ThursdaysChild said:


> The way I read it is that trailers and caravans are charged the _standard rate_ ( whatever that is ) *on top* of the carnet ticket. Maybe two carnet tickets are needed for each leg.


It only mentions "supplement" (i.e. "on top") when referring to motorhomes the "standard rate" is the carnet charge per crossing.

So caravans pay £XX but motorhomes pay £XX + 25%, even though they probably take up less deck space.

MFL may appear to be slightly dearer than DFDS on paper once the 12month life and greater flexibility of the carnet tickets (now that DFDS have started charging extra for any flexibility whatsoever) may well mean in real life MFL work out cheaper overall.


----------



## Stanner (Aug 17, 2006)

Just received a further response from MFL......



> Thank you for your email.
> 
> Unfortunately, we are not in a position to be changing our "Carnet" set up, but we thank you for your comments.
> 
> ...


I suppose that is the corporate version of <Hands over ears> "La lala lala - I can't hear you"

Well I won't be using them while they discriminate against motorhomes.

I wonder if MFL is owned/run by the Caravan Club :lol:


----------



## joedenise (Jul 20, 2007)

It only mentions "supplement" (i.e. "on top") when referring to motorhomes the "standard rate" is the carnet charge per crossing.
So caravans pay £XX but motorhomes pay £XX + 25% said:


> cars can travel at the carnet rate and caravans go at the normal rate which is a lot more than 25% extra of carnet rate
> 
> joe


----------



## Stanner (Aug 17, 2006)

joedenise said:


> cars can travel at the carnet rate and caravans go at the normal rate which is a lot more than 25% extra of carnet rate
> 
> joe


You may be right, but that isn't how I read it and Carla hasn't pointed out any error in my thinking despite having twice replied to me.

I'm not sure it's worth the cost of an 0845 call to ask over the phone.


----------



## teemyob (Nov 22, 2005)

*idea*

I like the Idea of buying 6 one way tickets (would use them mostly outbound).

That way, at the drop of a hat, we could head off down to Dover.

Problem for us is we still both work very long days and yes, we can use Tesco deals. But that in itself costs £7.95 for Special Delivery of the vouchers.

That and the fact that we have to book at least 14 days in advance. We do not always know so far in advance when we can take off.

But it has to be a good buy as we can get crossings last minite with POSL and MFL for £50 or less.

Thanks to Bryan for the post.

TM


----------



## Stanner (Aug 17, 2006)

Stanner said:


> joedenise said:
> 
> 
> > cars can travel at the carnet rate and caravans go at the normal rate which is a lot more than 25% extra of carnet rate
> ...


You are correct, I had misunderstood what MFL meant by "at the standard rate" - it isn't the standard carnet rate but the standard brochure rate on top of the carnet rate - so the motorhome supplement is not as bad as it first appeared (to me).

Here is a reply from "Melody" who appears to be more "in tune" than "Carla".



> Thank you for your enquiry. The price for a carnet ticket would be the price for a car. You are able to take a trailer or caravan with your car but this would not be covered with the carnet ticket and so this would be paid for in addition at the current rate.

_ _ _ _

From the forum thread about ferry carnet tickets, quote the passage starting with "That way, at" and going on through "for the post.". The listing isn't needed for this.

### Data lines
_ _ _ _

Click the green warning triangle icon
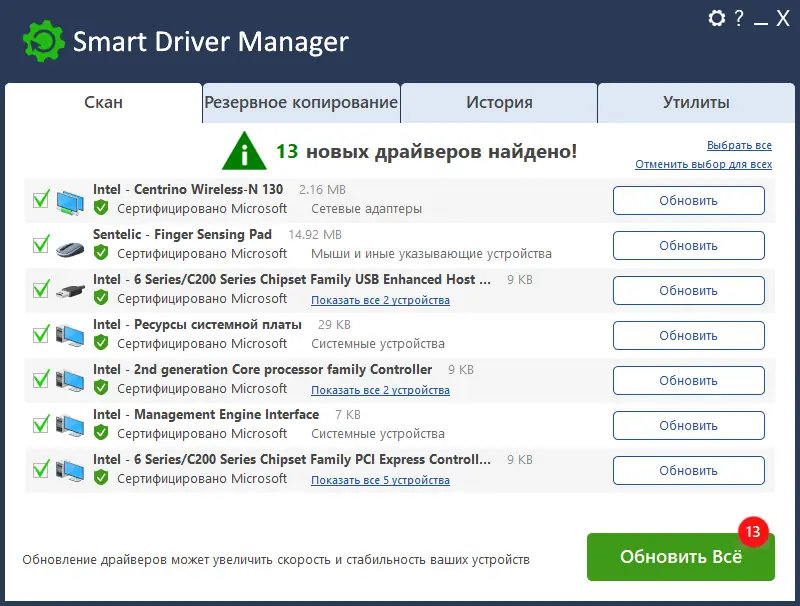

_ _ _ _

### Full answer
That way, at the drop of a hat, we could head off down to Dover.

Problem for us is we still both work very long days and yes, we can use Tesco deals. But that in itself costs £7.95 for Special Delivery of the vouchers.

That and the fact that we have to book at least 14 days in advance. We do not always know so far in advance when we can take off.

But it has to be a good buy as we can get crossings last minite with POSL and MFL for £50 or less.

Thanks to Bryan for the post.